Я не знаю, как родилась эта бредовая мысль — выиграть кубок. Мы как-то не обратили внимания, когда это впервые было произнесено. Но с тех пор мы жили своим секретом. Мы знали, мы помнили, мы твердили друг другу — мы возьмем кубок. Мы сделаем городу этот сюрприз. Пусть поорут, пусть поцелуются лишний раз дедки… оно иногда не вредно. Пусть побеснуются старые… да и малые тоже. «Детишкам нельзя в глаза смотреть»… но и дело не в этом. Не в этом только и дело… Мы не могли это выразить, но мы были счастливы. Интимно скрепленные своим странным заговором, своим секретом, мы продолжали игры на кубок (первые несколько мы еще давно выиграли у «вторых»). Мы выигрывали, но никто не обращал на это внимания.
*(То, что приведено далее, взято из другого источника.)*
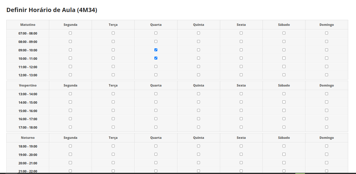Select Terça 14:00 - 15:00 checkbox
The height and width of the screenshot is (174, 356).
tap(113, 102)
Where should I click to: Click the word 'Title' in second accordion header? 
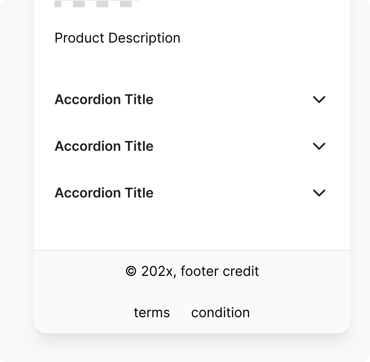point(139,146)
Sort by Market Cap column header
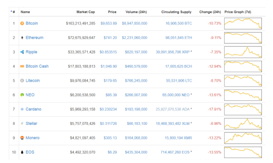This screenshot has width=273, height=163. tap(86, 12)
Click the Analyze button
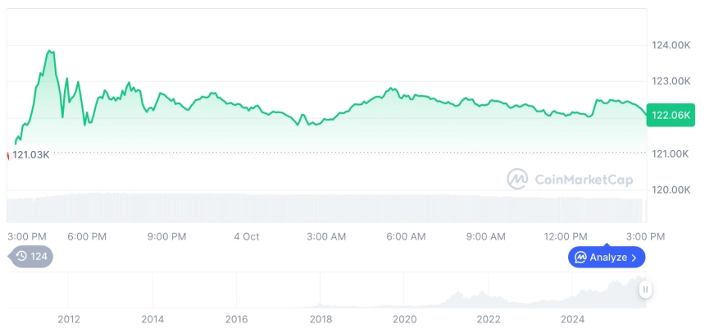Image resolution: width=705 pixels, height=329 pixels. pos(607,257)
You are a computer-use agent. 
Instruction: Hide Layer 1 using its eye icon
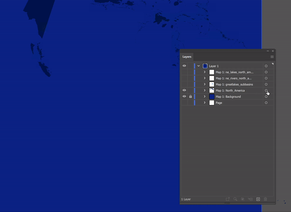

Подумаешь, кубок. Ну, дойдут до одной шестнадцатой… до одной восьмой… надо делом заняться — первенством. Кубка вам не видать, а хотя б до второго места в зоне, хотя б повторить рекорд трехлетней давности — это дело. Они и не знали, что нам «видать» кубок. Они и не знали, что мы его выиграем.
И суть тут не в каком-то азарте, не в картежном или рулеточном интересе. Нет, вся и суть-то в том, что не так. Нас объединяло тепло чего-то ясного, благородного, именно благородного, чего-то такого, что мы давно — черт уж знает когда — не испытывали душевно. Мы стали семьей, воистину настоящей семьей, не по названию, а по сердцу. У нас была своя общая семейная цель и секрет — нечто высокое и одновременно такое простое и точное: взять кубок для города, всех обрадовать.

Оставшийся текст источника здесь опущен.